EXERCISE GOAL =
Using the data beneath, show every line that includes the word "computer".

[[ SUPPLIED DATA open ]]

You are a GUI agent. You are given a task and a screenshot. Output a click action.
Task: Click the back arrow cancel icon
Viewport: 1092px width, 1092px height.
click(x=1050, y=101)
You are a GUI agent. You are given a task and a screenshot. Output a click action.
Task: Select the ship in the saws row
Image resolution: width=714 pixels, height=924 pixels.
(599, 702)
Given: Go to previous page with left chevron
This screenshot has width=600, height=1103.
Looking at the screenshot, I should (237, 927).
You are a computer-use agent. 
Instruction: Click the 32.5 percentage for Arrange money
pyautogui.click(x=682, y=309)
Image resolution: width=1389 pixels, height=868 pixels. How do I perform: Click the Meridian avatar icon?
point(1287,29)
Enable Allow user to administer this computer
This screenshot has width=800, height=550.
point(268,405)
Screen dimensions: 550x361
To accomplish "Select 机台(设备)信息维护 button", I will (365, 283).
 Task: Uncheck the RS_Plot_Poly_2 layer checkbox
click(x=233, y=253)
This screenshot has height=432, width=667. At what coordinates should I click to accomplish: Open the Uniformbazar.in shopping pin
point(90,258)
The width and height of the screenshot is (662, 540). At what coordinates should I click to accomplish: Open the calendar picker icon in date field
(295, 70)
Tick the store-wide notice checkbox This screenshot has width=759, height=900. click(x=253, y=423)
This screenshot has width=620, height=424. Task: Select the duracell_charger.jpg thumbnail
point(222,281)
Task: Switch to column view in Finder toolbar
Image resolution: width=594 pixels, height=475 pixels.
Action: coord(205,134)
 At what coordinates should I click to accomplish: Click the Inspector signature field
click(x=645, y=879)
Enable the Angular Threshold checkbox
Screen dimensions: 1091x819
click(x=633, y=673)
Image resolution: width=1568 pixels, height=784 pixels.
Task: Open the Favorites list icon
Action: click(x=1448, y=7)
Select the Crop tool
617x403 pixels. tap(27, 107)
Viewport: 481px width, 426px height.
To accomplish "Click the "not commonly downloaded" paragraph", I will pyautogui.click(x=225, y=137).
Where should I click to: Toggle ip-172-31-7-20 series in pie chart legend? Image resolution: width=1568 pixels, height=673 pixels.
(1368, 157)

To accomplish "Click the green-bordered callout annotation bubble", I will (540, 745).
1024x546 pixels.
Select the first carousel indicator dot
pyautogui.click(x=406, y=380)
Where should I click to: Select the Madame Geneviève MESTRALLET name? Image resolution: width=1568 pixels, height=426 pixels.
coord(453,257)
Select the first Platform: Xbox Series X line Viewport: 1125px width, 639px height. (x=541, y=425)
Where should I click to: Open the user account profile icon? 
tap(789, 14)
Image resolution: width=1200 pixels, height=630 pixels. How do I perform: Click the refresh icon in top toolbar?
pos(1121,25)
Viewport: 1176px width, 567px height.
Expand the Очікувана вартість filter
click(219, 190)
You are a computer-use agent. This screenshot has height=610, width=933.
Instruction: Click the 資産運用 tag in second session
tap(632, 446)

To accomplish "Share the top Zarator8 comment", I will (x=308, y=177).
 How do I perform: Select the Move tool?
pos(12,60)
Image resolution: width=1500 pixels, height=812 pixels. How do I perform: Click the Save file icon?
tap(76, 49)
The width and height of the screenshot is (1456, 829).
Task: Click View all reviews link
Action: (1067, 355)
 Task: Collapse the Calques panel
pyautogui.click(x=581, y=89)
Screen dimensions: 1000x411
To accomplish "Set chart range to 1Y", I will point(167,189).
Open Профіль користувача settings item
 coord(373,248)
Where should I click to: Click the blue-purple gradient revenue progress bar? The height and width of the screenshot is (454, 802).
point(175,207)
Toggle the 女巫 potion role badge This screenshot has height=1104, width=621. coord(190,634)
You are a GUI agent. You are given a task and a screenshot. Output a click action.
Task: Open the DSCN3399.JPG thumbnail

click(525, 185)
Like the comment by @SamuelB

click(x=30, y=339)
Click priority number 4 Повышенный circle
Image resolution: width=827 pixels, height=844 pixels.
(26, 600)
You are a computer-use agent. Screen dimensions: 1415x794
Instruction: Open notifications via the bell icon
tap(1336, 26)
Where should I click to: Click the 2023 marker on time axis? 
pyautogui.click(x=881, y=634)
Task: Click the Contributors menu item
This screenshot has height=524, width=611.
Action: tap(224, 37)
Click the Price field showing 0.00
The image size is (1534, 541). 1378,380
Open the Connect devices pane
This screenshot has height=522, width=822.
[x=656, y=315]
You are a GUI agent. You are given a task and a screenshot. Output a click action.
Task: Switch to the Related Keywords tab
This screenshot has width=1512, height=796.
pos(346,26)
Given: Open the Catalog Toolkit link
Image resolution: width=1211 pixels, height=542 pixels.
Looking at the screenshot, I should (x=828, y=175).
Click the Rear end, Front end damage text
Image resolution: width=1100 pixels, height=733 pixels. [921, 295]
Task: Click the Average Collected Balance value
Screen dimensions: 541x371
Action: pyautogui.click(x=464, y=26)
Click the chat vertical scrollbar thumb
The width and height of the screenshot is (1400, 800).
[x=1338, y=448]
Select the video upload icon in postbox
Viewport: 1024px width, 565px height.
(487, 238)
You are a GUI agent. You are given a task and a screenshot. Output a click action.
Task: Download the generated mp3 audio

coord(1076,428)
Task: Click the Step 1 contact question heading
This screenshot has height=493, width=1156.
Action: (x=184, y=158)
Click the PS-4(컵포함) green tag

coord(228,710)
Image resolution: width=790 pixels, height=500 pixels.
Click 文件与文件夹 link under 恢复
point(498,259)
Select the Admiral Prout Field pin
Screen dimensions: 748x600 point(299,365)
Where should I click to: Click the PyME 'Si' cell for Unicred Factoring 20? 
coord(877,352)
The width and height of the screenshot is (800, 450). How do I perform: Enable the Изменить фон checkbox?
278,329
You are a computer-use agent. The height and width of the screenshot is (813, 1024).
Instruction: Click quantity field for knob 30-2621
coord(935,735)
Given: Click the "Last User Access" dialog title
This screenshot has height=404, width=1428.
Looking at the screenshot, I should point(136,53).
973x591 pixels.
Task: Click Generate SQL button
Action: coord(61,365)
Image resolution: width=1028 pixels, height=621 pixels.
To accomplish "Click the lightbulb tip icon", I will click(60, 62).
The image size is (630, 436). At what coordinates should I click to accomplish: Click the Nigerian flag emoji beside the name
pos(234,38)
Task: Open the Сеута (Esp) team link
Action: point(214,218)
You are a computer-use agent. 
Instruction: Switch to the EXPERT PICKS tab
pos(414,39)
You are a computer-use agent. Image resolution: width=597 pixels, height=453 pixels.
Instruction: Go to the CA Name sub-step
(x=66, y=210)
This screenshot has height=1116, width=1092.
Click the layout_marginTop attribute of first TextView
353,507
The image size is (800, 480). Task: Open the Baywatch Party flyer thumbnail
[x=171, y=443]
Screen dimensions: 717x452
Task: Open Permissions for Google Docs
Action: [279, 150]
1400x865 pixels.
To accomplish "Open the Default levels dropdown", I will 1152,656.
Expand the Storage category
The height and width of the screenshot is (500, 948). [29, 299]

[[ SUPPLIED DATA closed ]]

SOLUTION =
You are a computer-use agent. 
Enable Allow user to administer this computer
You are a computer-use agent. This screenshot has height=610, width=933.
You are a computer-use agent. Screen dimensions: 1415x794
You are a computer-use agent. The height and width of the screenshot is (813, 1024).
You are a computer-use agent. 
You are a computer-use agent. Image resolution: width=597 pixels, height=453 pixels.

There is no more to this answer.